Estas vacaciones vi  a una joven en el paseo marítimo de una ciudad francesa, que mostraba en su blusa el cartel “¡Qué difícil tiene que ser vivir sin ser uruguaya!” Al leer el cartel envidié el sentimiento de orgullo de la uruguaya, su contento de pertenecer a una nación…por cierto no exenta de problemas, aunque parece ser llena de valores para sus ciudadanos. A continuación me pregunté ¿cuál sería el cartel del español medio en relación a su identidad nacional? Y no pude por menos de imaginar el texto: “¡Qué difícil es ahora vivir siendo español!  Me salió inmediato, incluido ese “ahora” que revelaba que ha habido tiempos pasados en los que no era difícil vivir siendo español, aunque hubiera que esforzarse, como siempre, en la vida.

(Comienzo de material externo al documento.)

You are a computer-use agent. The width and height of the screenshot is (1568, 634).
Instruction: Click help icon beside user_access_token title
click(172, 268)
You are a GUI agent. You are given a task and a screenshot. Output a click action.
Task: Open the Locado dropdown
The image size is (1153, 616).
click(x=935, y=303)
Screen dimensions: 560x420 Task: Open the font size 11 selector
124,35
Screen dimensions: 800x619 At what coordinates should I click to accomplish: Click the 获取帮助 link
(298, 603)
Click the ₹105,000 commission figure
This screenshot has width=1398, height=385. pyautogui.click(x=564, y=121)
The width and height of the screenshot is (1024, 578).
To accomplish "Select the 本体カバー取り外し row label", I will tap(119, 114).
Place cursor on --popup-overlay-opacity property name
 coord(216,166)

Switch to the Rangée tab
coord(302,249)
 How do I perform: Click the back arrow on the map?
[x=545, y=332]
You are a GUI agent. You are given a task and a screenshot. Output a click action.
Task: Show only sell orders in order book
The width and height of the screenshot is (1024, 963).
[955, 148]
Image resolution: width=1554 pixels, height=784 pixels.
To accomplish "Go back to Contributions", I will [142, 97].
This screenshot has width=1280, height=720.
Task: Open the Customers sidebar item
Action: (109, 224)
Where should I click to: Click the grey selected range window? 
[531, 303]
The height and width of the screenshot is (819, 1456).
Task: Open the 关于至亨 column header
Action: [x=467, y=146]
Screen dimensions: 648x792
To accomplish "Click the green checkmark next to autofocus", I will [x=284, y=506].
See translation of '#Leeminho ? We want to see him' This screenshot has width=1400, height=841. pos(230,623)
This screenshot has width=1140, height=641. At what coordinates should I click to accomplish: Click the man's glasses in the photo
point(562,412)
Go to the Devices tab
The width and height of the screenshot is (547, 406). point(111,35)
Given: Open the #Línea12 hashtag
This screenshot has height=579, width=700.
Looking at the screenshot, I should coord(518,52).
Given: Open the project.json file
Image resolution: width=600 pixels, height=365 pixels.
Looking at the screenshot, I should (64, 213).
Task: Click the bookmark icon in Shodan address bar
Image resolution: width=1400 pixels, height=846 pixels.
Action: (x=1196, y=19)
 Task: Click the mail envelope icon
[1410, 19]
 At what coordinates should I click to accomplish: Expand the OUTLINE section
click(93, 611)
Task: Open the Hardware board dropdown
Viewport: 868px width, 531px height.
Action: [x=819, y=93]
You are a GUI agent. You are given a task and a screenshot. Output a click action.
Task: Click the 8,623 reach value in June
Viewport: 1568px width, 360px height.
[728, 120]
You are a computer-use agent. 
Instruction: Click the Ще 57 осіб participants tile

Hay un síntoma en las conversaciones de la vida cotidiana, que dura ya varios años y que consiste en lo siguiente: nos encontramos con algún amigo, algún conocido o familiar y si el encuentro se prolonga más de unos minutos, a no ser que nos comuniquen o informemos de algo muy importante de tipo personal, inevitablemente se habla de política. Incluso los que estamos cansados de estar monotemáticamente en torno al mismo tema y nos prometemos a nosotros mismos que no hablaremos de los temas políticos actuales, terminamos hablando de ellos; el estribillo de estas conversaciones es la queja crónica de “qué mal van las cosas y qué poca esperanza hay de que cambien a mejor”. Esta es mi experiencia; no sé si también la de ustedes.

Los psicoterapeutas sabemos que la gente habla de lo que le preocupa. No hay ni siquiera  necesidad  de indicarlo a la persona que consulta. Es así. En televisión, en las tertulias, en los periódicos, en los bares, en los hogares, se habla o discute muchísimo de política. Es lo que nos preocupa. Y dejamos arrinconados los asuntos que nos van bien, o en los que estamos atareados, o los que nos divierten o nos gustan.

Este síntoma, de hablar compulsivamente sobre política, es suficiente para diagnosticar que nuestra sociedad está muy tensa en esta cuestión, que las cosas no van nada bien, que por mucho que la propaganda insista en minimizar el problema catalán, el paro, los salarios o los problemas de asistencia sanitaria, no termina por convencer a nadie. Excepto a los que quieren convencerse a sí mismos que lo peor de todo…es que las cosas cambien.